Table 9. Pituitary Gland Late Effects continued...
Testis and Ovary
Testicular and ovarian hormonal function are discussed in the Late Effects of the Reproductive System section of this summary.
The metabolic syndrome is highly associated with cardiovascular events and mortality. Definitions of the metabolic syndrome are evolving, but generally include a combination of central (abdominal) obesity with at least two or more of the following features:
- Atherogenic dyslipidemia (elevated triglycerides, reduced high-density lipoprotein [HDL] cholesterol).
- Abnormal glucose metabolism (fasting hyperglycemia, hyperinsulinism, insulin resistance, diabetes mellitus type 2).
An increased risk of metabolic syndrome or its components has been observed among cancer survivors. Long-term survivors of ALL, especially those treated with cranial radiation, may have a higher prevalence of some, potentially modifiable, risk factors for cardiovascular disease such as impaired glucose tolerance or overt diabetes, dyslipidemia, hypertension, and obesity.[58,59,60] In a cross-sectional study comparing cardiovascular risk factors and insulin resistance among 319 childhood cancer survivors (median age, 14.5 years; median time from diagnosis, 10.1 years) and 208 sibling controls, no difference was observed in weight and body mass index (BMI), although survivors had greater adiposity, percent fat, and lower lean body mass than siblings. Childhood cancer survivors also had higher total and low-density lipoprotein (LDL) cholesterol and triglycerides and lower insulin sensitivity compared with siblings. In a young adult cohort of ALL survivors (mean age 30 years), 62% had at least one cardiovascular risk factor and 30% had two or more. Another study observed no difference in prevalence of metabolic syndrome in 75 ALL survivors compared with a population-based control group. However, survivors with metabolic syndrome were more likely to have GH insufficiency or GHD. Those treated with cranial radiation therapy also had an association with GH abnormalities and were more likely to have two or more components of the metabolic syndrome compared with survivors who were not treated with cranial radiation therapy.

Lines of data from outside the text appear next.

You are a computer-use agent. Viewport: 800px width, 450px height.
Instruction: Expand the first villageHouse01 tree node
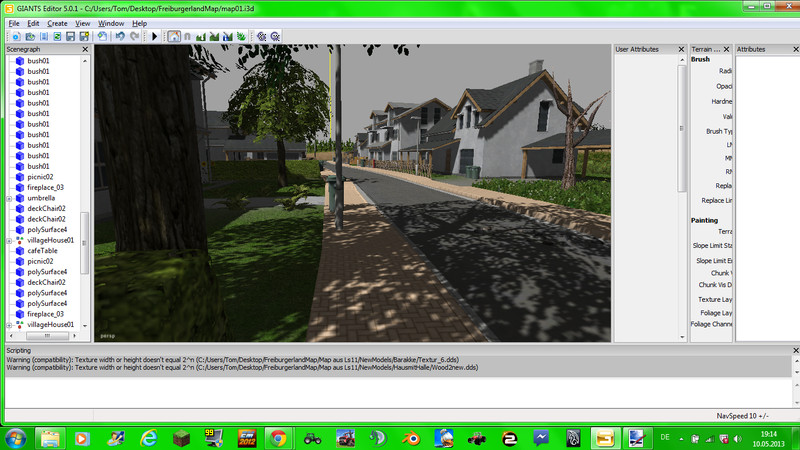pyautogui.click(x=9, y=240)
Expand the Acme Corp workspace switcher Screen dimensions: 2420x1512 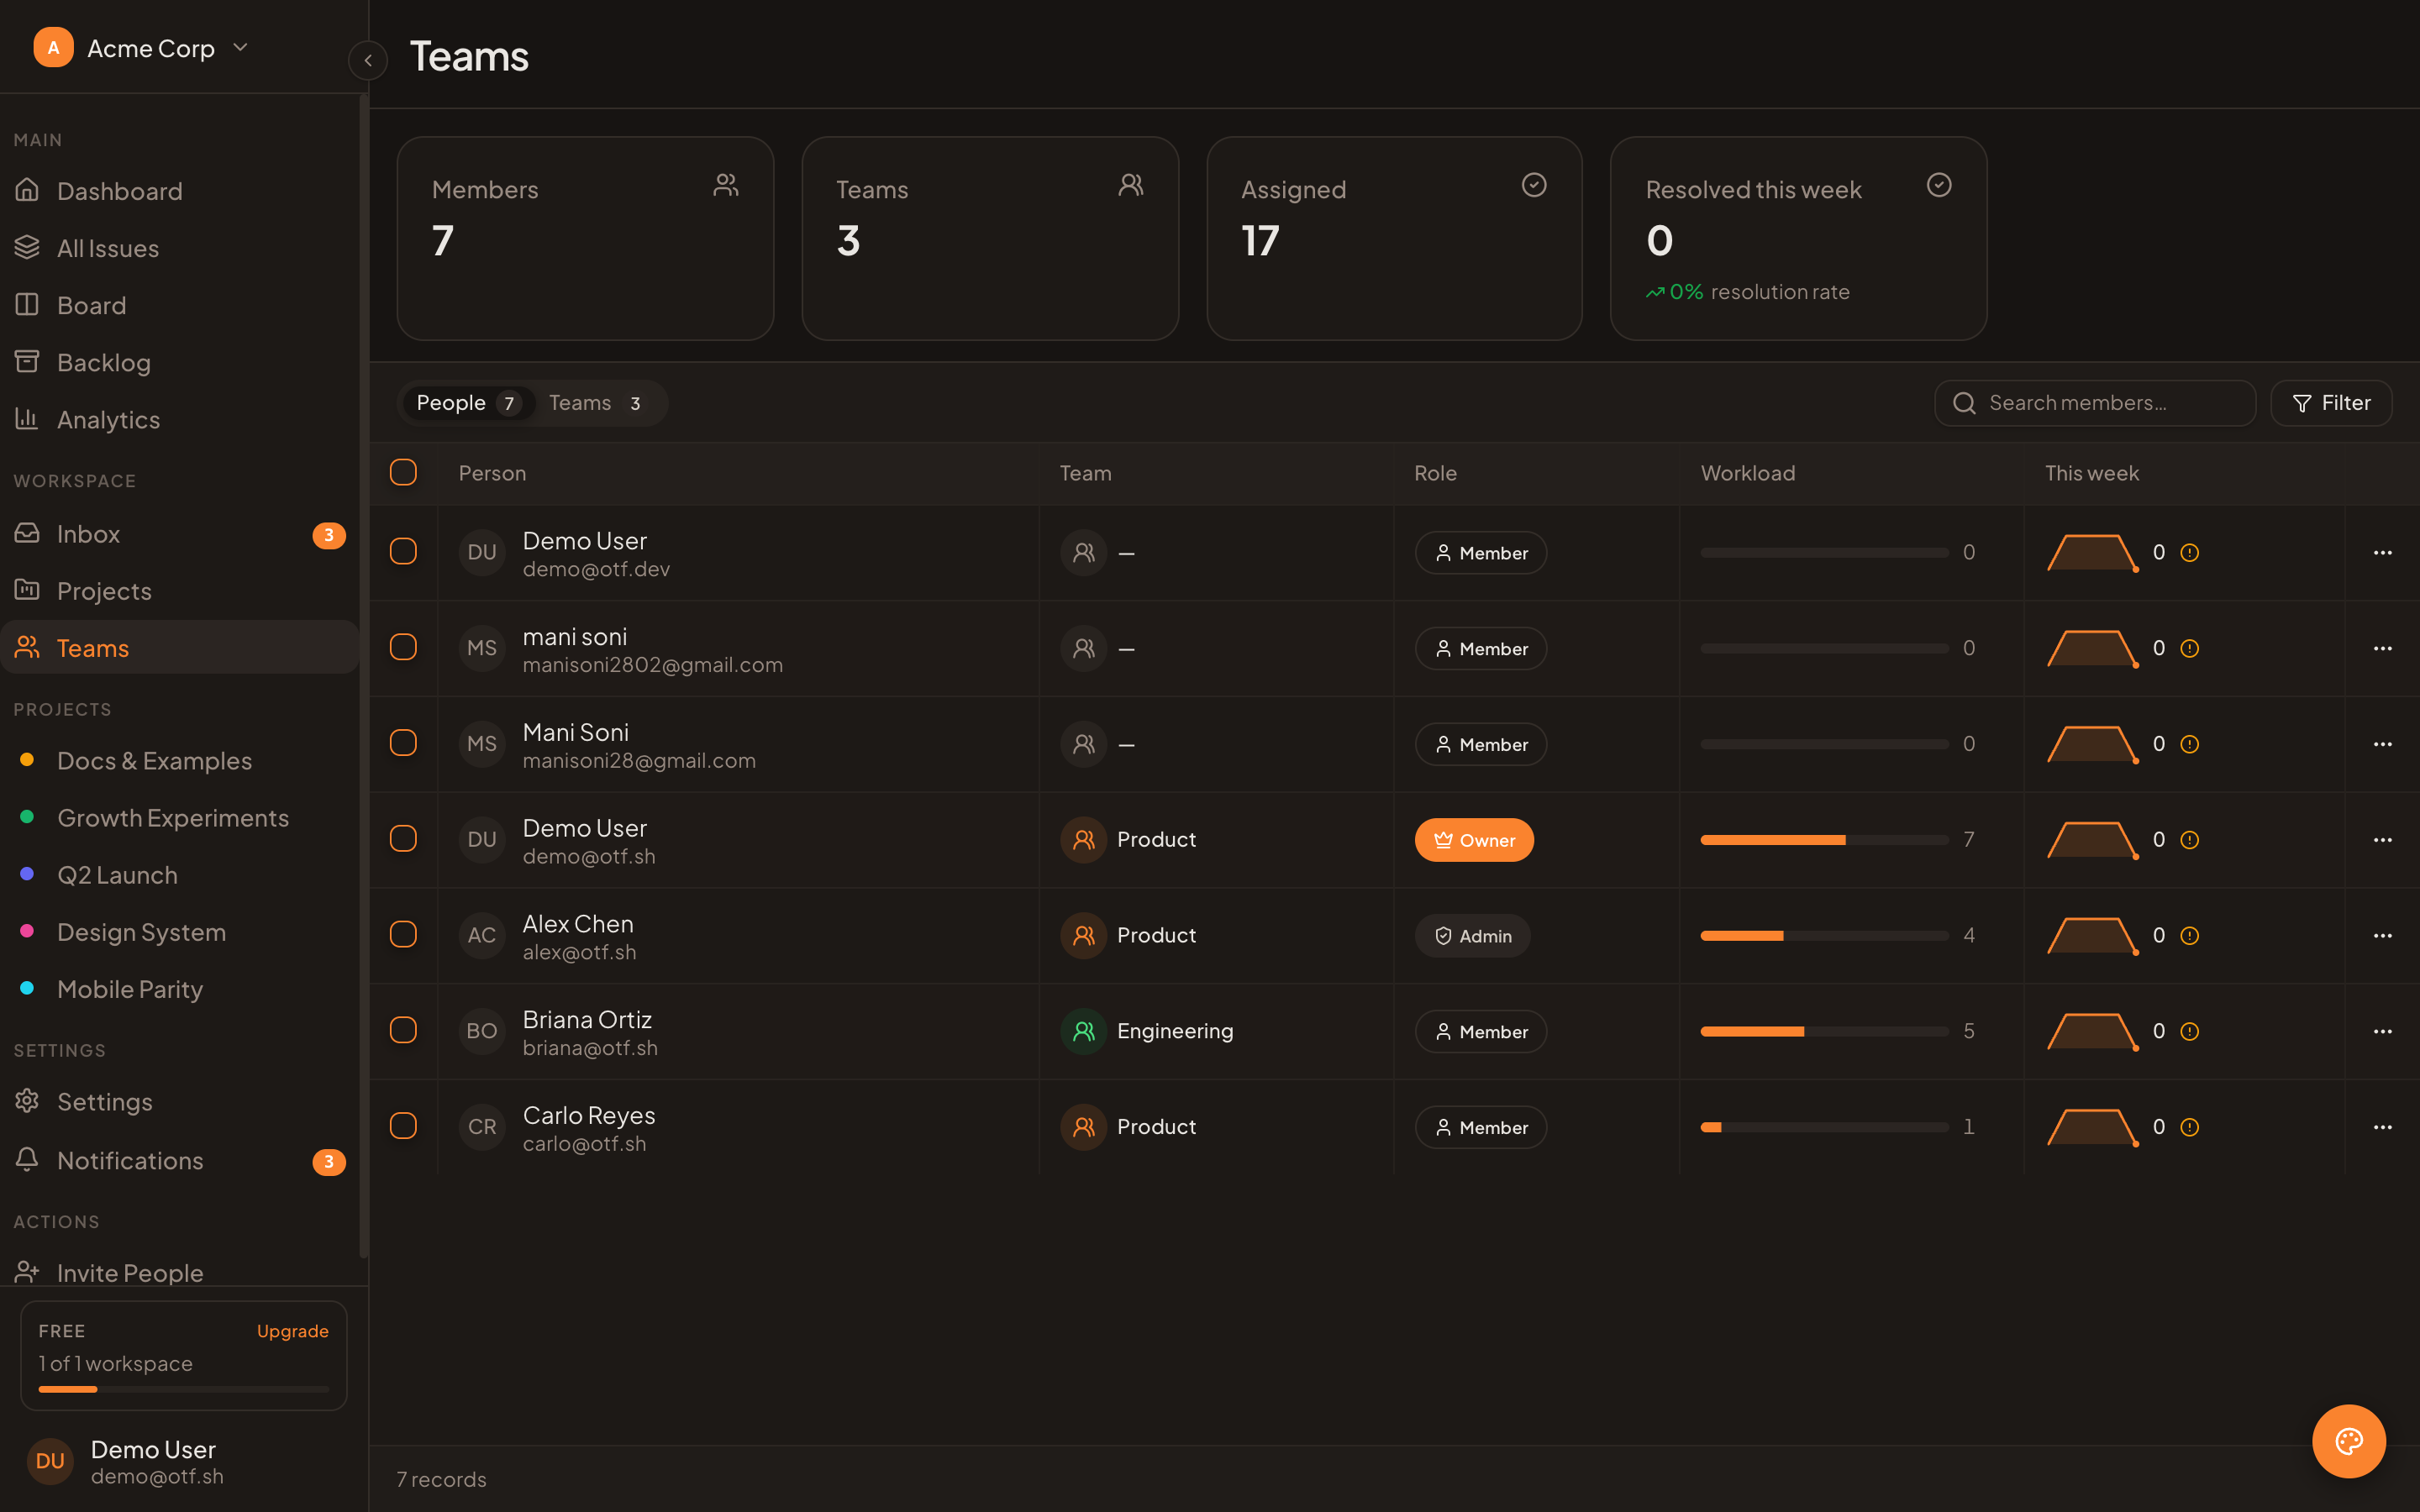[x=141, y=48]
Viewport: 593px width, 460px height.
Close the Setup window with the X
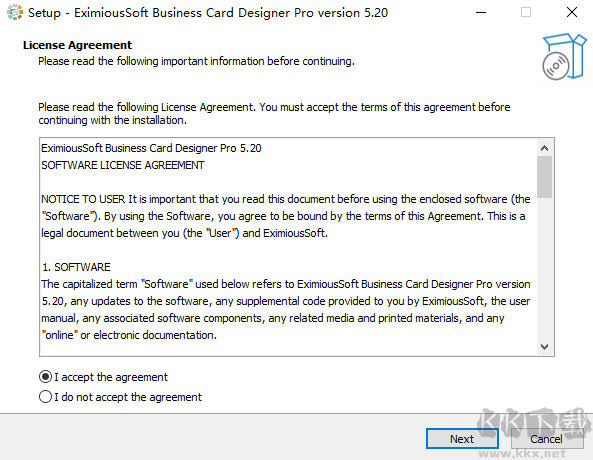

A high frequency of cardiovascular risk factors has also been observed among hematopoietic cell transplant recipients.[64,65] French investigators reported an overall 9.2% (95% CI, 5.5–14.4) prevalence of metabolic syndrome in a cohort of 184 ALL survivors (median age 21.2 years). Gender, age at diagnosis, corticosteroid therapy, or cranial radiation were not significant predictors of metabolic syndrome. However, hematopoietic cell transplantation with TBI was a major risk factor for metabolic syndrome (OR = 3.9, P = .03). Other investigators have reported a significantly increased risk of hyperinsulinemia, impaired glucose tolerance, or diabetes mellitus associated with exposure to TBI.[59,67] The association between TBI and excess risk for diabetes has also been observed by other investigators. These data suggest that survivors might benefit from targeted screening and lifestyle counseling regarding risk reduction measures.